Who Are You Malibu?
I was sad to hear about my mom's friend Suzanne Somers losing her Malibu home to a wildfire. The poor dear.
Oh, didn't you know that the Council Woman and Suzanne are friendsies?
It has been several years when the Council Woman was just flashing her Visa around all the Palm Springs posh spots and entered a store selling the most unique art deco earrings anyone could find in a desert oasis.
They were the size of a car door remote, though a bit more oblong. Pink like only Pepto Bismol can understand, and paved with pieces of shiny stones. Unfortunately, the Council Woman no longer boasts this pair in her jewelry box, but someone who shops for earrings at DI is a lucky soul.

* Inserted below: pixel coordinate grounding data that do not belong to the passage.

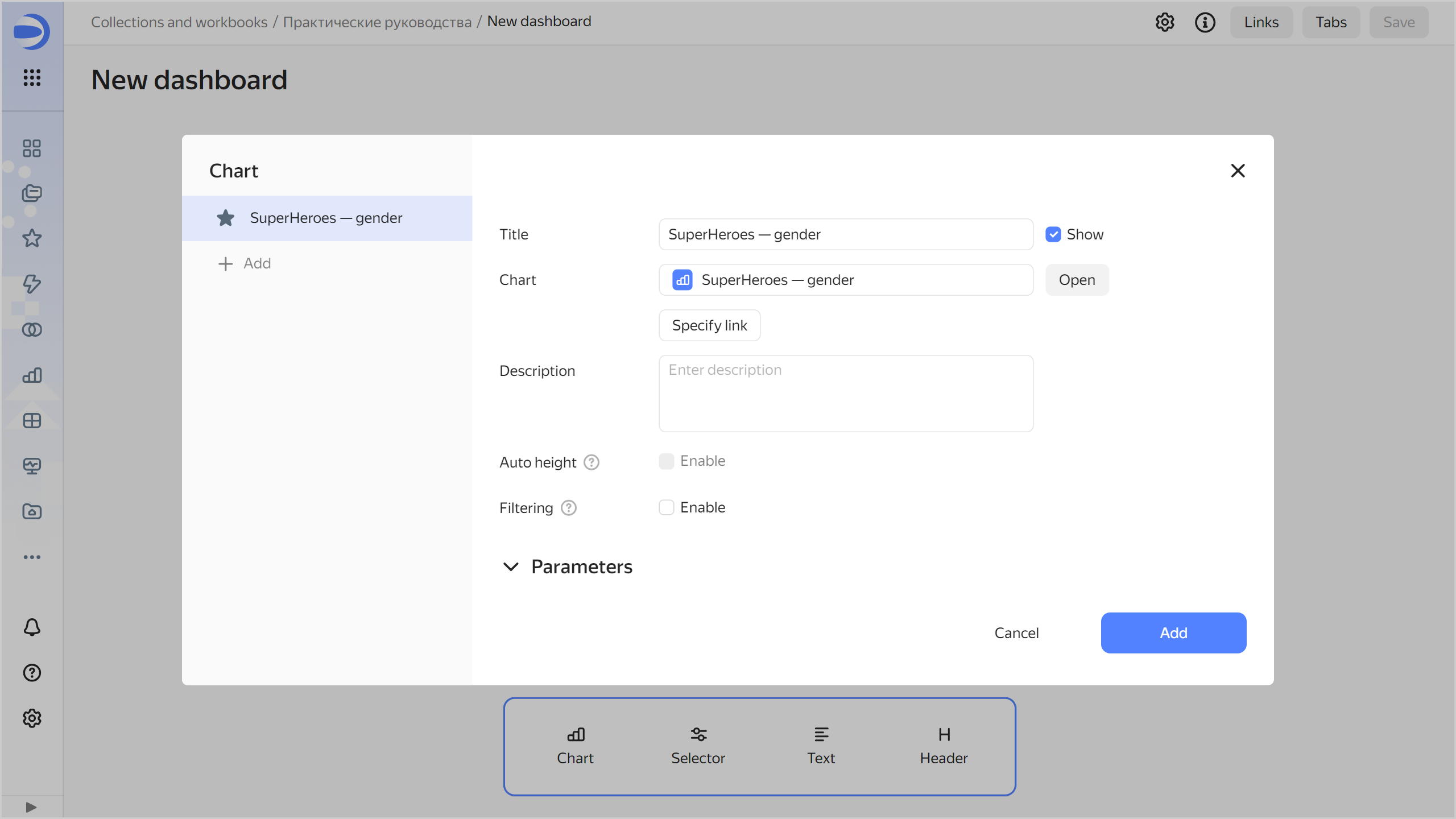
Task: Uncheck the Show title checkbox
Action: point(1053,234)
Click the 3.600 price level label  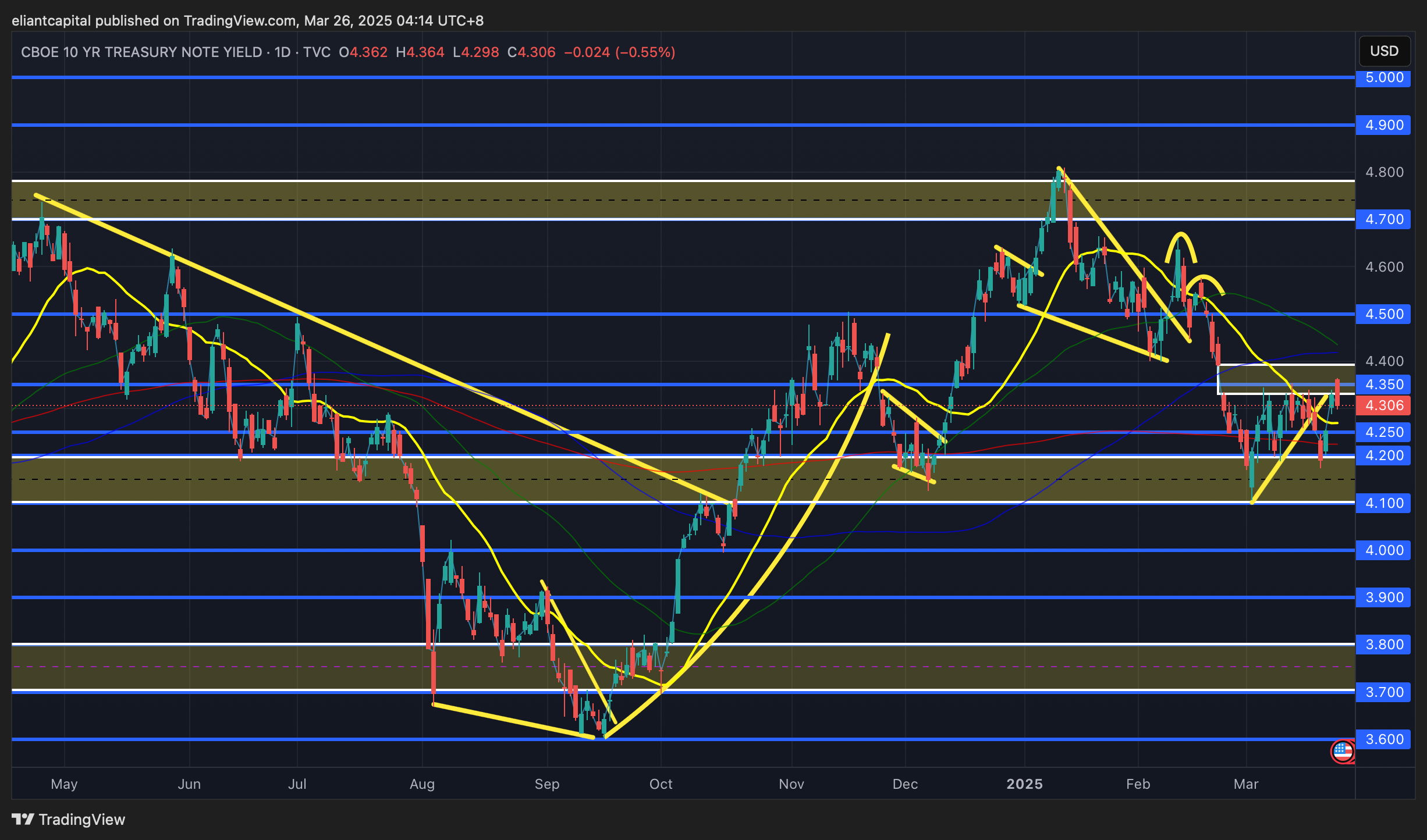click(x=1383, y=739)
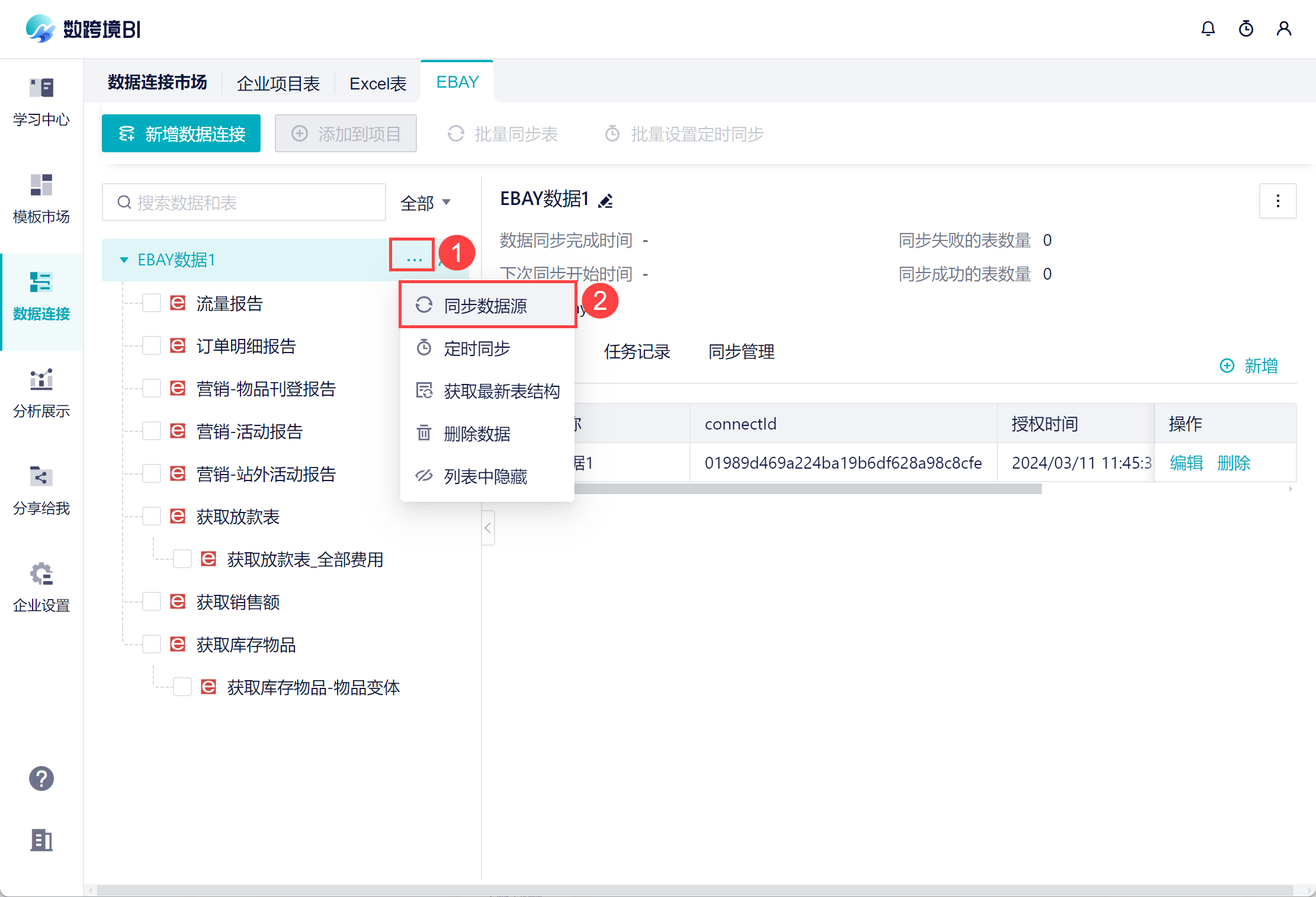Switch to the Excel表 tab
Image resolution: width=1316 pixels, height=897 pixels.
click(378, 84)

Well, there she was, buying these modern disasters when Suzanne stepped up to the neighboring register. Never intimidated, always friendly, the Council Woman says, "Ohh hello."
And Suzanne says, "Oh hello . . . who are you?" Thinking that the Council Woman was a wife of So and So, the producer of This and That, the-former-socialite-of-Chelsea now-transplanted-to-Beverly-Hills. Or at the most least, a devotee of the thigh master, with a waiting "Thank you so much Suzanne! My thighs don't jiggle!"
But instead the proud Council Woman says "I am Cindy Clark . . . of Provo."
As my mother tells it, Suzanne thought it was delightfully funny and laughed and laughed. And laughed.
She almost accepted an invitation to have dinner with Suze and her husband, but as any intellect knows three is not company, three is a crowd.